In September, Golden State Gov. Gavin Newsom signed legislation that prohibits PFAS chemicals from being added to cosmetics, personal care products, textiles and clothing sold in California.
Promotional products companies that want to manufacture, sell or otherwise distribute items covered by the legislation in California will have to comply with the regulations, which are scheduled to take effect on Jan. 1, 2025.
Suppliers previously told ASI Media that they’re preparing for the California rules. They’ll also have to account for any applicable PFAS requirements if selling/distributing in Maine.
“Today PFAS exist in all water-resistant or stain-resistant coatings,” Jeremy Lott, a member of Counselor’s Power 50 list of promo’s most influential people and CEO of apparel company SanMar (asi/84863), promo’s largest supplier, has told ASI Media. “We expect alternatives to be developed so that we will continue to be able to offer clothing with the functionality consumers have come to expect. This has a significant impact on the outdoor industry, as waterproof functionality is critical for almost every brand in the space.”
PFAS is shorthand for perfluoroalkyl and polyfluoroalkyl substances. Proponents of regulations banning PFAS believe the prohibitions are warranted because of what they say are health impacts caused by PFAS.
There are thousands of PFAS, and they appear in a broad spectrum of products, from firefighting foam and carpets to shampoo, mascara, some grease-resistant paper and the aforementioned water-resistant clothing. Some studies have found evidence to suggest PFAS are in workout apparel, too.
California’s legislation asserts that PFAS are resistant to degradation in the natural environment and have been linked in peer-reviewed scientific research to problems that include certain types of cancer, hormone disruption, kidney and liver damage, thyroid disease, developmental harm, immune system disruption, and rendering vaccines less effective.

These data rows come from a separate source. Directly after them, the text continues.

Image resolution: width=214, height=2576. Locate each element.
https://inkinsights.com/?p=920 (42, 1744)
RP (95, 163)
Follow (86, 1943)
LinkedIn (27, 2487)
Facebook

The U.S. Environmental Protection Agency (EPA) shares that scientific studies have shown that exposure to some PFAS in the environment may be linked to harmful health effects in humans and animals. Still, the EPA says it is not yet fully understood how harmful PFAS are to people and the environment. Given how many PFAS there are and how widely they are used, it’s “challenging to study and assess the potential human health and environmental risks,” the EPA states.